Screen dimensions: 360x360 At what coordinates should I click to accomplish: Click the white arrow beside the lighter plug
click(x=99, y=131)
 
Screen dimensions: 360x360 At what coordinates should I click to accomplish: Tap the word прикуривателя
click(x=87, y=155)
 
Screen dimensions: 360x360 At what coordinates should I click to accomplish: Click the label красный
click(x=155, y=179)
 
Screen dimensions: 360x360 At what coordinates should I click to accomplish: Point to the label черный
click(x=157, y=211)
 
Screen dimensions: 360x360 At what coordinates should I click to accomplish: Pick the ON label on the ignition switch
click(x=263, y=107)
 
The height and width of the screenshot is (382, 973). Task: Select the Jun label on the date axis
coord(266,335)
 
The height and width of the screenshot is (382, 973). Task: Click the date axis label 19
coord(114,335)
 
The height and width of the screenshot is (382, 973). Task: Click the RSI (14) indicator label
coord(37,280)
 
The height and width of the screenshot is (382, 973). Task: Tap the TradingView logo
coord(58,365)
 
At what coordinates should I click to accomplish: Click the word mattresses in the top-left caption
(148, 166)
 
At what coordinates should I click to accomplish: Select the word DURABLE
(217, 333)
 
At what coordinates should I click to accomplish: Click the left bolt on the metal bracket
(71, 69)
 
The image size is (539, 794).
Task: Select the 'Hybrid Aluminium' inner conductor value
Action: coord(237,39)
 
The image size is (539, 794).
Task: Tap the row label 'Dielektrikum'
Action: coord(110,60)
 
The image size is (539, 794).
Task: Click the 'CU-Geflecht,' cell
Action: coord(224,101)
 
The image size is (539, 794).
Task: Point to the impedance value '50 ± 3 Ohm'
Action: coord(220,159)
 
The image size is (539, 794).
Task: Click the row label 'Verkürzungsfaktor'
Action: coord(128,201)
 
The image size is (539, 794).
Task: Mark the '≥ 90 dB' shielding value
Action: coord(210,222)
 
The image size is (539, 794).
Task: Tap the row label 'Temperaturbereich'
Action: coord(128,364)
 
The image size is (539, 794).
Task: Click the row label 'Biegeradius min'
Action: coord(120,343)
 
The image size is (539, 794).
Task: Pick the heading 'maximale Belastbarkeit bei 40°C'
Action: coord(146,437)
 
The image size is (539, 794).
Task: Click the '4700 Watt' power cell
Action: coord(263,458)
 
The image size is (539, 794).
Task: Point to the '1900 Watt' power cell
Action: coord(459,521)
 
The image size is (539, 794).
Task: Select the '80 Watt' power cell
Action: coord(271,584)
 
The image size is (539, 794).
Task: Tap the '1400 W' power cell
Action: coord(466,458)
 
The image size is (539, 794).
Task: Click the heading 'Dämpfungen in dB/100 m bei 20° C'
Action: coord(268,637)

..............................

Work required — Rewrite the rows above as a numbered list, from the line containing "At what coordinates should I click to accomplish: Select" through the last line of the rows, with both ends included and blank lines left out.

Worked answer —
1. At what coordinates should I click to accomplish: Select the word DURABLE
2. (217, 333)
3. At what coordinates should I click to accomplish: Click the left bolt on the metal bracket
4. (71, 69)
5. The image size is (539, 794).
6. Task: Select the 'Hybrid Aluminium' inner conductor value
7. Action: coord(237,39)
8. The image size is (539, 794).
9. Task: Tap the row label 'Dielektrikum'
10. Action: coord(110,60)
11. The image size is (539, 794).
12. Task: Click the 'CU-Geflecht,' cell
13. Action: coord(224,101)
14. The image size is (539, 794).
15. Task: Point to the impedance value '50 ± 3 Ohm'
16. Action: coord(220,159)
17. The image size is (539, 794).
18. Task: Click the row label 'Verkürzungsfaktor'
19. Action: coord(128,201)
20. The image size is (539, 794).
21. Task: Mark the '≥ 90 dB' shielding value
22. Action: coord(210,222)
23. The image size is (539, 794).
24. Task: Tap the row label 'Temperaturbereich'
25. Action: coord(128,364)
26. The image size is (539, 794).
27. Task: Click the row label 'Biegeradius min'
28. Action: coord(120,343)
29. The image size is (539, 794).
30. Task: Pick the heading 'maximale Belastbarkeit bei 40°C'
31. Action: coord(146,437)
32. The image size is (539, 794).
33. Task: Click the '4700 Watt' power cell
34. Action: coord(263,458)
35. The image size is (539, 794).
36. Task: Point to the '1900 Watt' power cell
37. Action: coord(459,521)
38. The image size is (539, 794).
39. Task: Select the '80 Watt' power cell
40. Action: coord(271,584)
41. The image size is (539, 794).
42. Task: Tap the '1400 W' power cell
43. Action: coord(466,458)
44. The image size is (539, 794).
45. Task: Click the heading 'Dämpfungen in dB/100 m bei 20° C'
46. Action: coord(268,637)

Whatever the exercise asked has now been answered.